▸ How to complete this task
Read through the entries below and copy each line where "editor" turns up.

——

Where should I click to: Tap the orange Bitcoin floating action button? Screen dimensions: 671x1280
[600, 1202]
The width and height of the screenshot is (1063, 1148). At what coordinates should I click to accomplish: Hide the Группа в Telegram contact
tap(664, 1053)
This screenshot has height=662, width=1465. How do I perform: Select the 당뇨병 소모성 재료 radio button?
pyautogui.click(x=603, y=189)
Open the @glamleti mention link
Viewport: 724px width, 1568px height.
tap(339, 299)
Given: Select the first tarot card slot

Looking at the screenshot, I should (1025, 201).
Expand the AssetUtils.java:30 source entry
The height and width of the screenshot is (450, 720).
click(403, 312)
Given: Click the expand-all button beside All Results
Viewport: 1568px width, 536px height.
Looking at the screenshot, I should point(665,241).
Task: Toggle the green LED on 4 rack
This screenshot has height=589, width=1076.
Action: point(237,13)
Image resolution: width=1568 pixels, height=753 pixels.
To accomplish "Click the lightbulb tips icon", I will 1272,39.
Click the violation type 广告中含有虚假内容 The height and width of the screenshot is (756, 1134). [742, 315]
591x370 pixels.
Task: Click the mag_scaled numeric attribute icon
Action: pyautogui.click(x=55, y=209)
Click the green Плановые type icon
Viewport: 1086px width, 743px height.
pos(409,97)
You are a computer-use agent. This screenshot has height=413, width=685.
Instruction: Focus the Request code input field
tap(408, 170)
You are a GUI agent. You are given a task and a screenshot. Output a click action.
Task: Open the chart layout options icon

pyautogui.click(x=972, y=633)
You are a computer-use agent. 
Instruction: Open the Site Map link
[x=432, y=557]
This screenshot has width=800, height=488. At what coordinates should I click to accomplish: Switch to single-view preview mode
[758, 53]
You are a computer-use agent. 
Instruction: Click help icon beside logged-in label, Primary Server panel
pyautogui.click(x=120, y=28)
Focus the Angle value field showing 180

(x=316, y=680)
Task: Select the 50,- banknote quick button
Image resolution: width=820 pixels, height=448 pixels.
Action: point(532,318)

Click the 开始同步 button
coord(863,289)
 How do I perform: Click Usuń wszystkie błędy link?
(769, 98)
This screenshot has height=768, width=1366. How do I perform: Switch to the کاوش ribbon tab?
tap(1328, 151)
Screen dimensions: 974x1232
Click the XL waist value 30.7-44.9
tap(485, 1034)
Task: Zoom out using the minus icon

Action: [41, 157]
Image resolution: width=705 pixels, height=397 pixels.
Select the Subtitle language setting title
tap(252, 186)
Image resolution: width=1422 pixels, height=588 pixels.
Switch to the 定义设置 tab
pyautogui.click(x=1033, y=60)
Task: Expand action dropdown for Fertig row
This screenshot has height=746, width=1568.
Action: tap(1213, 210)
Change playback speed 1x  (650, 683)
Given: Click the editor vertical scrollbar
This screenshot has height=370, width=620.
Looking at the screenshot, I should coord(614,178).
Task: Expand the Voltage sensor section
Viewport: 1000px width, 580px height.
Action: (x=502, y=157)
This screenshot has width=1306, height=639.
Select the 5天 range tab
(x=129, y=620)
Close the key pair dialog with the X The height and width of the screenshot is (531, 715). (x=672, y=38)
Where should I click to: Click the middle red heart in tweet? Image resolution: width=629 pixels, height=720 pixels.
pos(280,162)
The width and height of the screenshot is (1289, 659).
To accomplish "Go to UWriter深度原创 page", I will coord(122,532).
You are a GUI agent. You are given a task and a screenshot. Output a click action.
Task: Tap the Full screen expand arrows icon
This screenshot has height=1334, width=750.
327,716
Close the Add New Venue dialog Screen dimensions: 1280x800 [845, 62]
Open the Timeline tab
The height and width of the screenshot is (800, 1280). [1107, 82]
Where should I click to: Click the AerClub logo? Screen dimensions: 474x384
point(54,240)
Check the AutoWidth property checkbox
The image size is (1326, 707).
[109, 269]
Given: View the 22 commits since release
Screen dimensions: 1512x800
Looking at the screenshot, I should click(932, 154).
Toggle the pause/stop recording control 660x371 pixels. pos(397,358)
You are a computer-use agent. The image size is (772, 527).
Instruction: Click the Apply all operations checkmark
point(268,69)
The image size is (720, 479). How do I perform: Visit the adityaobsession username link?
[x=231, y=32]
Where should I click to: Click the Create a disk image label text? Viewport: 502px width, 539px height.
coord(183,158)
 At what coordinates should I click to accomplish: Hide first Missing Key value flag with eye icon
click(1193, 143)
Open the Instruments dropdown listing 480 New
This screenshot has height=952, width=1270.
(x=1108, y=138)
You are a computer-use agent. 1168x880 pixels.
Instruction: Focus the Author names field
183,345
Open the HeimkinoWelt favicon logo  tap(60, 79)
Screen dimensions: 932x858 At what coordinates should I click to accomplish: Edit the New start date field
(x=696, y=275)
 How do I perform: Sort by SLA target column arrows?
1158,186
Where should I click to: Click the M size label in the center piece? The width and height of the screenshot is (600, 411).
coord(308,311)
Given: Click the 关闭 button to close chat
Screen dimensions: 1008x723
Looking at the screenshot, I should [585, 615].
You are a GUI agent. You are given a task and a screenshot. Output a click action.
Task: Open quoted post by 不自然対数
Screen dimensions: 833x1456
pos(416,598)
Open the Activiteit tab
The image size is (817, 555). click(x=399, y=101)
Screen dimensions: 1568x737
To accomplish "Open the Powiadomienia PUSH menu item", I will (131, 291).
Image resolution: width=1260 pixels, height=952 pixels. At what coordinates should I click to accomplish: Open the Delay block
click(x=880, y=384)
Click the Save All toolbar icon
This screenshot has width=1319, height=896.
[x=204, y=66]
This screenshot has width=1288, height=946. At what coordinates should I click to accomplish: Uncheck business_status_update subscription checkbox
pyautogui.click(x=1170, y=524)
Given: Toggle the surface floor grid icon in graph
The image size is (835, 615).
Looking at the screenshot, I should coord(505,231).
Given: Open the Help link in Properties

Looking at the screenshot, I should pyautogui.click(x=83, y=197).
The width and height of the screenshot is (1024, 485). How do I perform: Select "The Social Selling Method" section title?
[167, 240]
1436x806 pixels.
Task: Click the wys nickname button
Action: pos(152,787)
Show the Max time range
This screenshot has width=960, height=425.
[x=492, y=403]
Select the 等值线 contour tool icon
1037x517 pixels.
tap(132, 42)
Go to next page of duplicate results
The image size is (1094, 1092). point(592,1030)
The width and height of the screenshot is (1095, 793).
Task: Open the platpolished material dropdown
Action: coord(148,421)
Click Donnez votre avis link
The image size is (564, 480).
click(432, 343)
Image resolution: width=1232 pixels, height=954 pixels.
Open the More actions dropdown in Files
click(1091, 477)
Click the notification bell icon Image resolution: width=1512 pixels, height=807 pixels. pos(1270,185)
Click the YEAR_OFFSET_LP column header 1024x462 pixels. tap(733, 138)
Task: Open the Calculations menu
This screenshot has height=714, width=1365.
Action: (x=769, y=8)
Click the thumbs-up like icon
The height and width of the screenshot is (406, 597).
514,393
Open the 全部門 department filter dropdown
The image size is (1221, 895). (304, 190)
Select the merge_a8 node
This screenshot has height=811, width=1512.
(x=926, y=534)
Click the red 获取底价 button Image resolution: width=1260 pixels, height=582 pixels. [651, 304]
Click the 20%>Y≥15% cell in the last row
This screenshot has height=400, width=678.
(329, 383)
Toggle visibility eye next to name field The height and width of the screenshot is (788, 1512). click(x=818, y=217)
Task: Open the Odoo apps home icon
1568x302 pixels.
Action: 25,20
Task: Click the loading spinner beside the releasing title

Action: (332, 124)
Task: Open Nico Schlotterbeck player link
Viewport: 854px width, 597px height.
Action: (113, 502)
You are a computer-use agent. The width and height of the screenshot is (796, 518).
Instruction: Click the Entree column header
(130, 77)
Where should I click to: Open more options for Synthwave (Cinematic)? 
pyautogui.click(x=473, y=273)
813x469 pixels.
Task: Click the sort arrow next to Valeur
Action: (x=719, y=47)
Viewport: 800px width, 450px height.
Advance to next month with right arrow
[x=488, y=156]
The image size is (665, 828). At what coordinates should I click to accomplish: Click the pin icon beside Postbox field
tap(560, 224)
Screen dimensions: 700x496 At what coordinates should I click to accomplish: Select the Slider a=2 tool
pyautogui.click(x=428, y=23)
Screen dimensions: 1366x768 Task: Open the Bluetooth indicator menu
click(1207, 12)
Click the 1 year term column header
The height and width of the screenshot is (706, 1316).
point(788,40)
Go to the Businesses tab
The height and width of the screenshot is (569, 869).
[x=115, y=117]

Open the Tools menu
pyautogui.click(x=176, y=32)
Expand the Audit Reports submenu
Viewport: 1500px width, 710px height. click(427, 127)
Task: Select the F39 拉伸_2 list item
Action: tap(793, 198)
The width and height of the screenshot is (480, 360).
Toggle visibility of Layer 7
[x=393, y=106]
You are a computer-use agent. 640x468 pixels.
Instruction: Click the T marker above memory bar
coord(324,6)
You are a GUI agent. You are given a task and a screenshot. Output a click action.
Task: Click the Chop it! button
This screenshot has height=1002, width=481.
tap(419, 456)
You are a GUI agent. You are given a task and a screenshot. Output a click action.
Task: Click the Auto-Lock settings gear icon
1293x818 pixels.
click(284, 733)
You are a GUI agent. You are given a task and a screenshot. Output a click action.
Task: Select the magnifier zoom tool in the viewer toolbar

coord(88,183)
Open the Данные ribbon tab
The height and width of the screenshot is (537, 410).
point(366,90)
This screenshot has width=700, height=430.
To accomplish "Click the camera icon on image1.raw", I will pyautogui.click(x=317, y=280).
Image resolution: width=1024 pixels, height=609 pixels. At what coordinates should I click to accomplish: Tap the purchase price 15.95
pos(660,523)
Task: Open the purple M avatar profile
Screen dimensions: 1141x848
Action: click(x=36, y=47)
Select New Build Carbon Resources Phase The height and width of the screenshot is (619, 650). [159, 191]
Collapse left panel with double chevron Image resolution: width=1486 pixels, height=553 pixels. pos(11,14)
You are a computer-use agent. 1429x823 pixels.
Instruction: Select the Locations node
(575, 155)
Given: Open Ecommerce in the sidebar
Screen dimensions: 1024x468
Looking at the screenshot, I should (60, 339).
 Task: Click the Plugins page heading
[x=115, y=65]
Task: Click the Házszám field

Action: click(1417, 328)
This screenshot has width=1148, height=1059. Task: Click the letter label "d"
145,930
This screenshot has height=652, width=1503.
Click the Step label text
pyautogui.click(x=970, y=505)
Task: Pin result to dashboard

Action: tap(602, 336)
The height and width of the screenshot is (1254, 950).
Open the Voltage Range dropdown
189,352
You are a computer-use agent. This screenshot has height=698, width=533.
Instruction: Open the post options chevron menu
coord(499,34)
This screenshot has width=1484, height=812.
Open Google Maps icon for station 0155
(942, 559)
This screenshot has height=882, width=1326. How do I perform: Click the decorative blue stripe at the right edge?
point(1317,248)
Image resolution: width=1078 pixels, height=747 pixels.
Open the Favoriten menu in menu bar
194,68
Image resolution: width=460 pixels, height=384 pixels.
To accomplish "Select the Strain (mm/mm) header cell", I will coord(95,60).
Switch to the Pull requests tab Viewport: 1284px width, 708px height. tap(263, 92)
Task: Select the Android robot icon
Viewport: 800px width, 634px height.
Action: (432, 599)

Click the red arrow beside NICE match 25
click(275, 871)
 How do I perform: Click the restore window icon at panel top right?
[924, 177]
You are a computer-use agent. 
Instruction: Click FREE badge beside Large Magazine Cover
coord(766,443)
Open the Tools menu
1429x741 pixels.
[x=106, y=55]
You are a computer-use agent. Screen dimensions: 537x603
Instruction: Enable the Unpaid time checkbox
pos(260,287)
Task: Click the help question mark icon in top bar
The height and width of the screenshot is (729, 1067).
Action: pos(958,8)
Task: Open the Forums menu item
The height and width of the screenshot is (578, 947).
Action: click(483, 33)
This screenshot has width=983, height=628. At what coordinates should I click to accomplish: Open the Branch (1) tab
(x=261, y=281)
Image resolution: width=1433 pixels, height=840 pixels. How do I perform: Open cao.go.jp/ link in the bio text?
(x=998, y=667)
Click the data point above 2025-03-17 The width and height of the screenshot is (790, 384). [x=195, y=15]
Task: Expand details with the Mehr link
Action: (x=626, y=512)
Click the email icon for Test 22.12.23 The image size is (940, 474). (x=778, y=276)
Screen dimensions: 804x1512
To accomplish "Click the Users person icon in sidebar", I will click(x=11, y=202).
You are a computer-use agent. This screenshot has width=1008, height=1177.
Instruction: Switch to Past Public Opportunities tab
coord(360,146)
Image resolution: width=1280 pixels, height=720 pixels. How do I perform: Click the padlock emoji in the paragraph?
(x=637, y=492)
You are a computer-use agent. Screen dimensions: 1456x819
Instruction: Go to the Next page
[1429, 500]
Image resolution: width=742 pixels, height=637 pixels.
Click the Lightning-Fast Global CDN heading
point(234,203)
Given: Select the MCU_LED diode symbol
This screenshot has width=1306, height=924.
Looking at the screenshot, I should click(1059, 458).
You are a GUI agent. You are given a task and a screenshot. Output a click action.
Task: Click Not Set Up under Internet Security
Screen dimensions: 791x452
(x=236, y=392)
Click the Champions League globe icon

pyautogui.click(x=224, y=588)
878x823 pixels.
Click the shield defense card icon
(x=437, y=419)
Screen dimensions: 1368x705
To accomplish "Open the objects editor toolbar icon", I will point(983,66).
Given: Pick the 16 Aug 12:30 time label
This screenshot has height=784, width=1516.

——

▸ Your response
Given: Click the editor vertical scrollbar
To accomplish "Open the objects editor toolbar icon", I will point(983,66).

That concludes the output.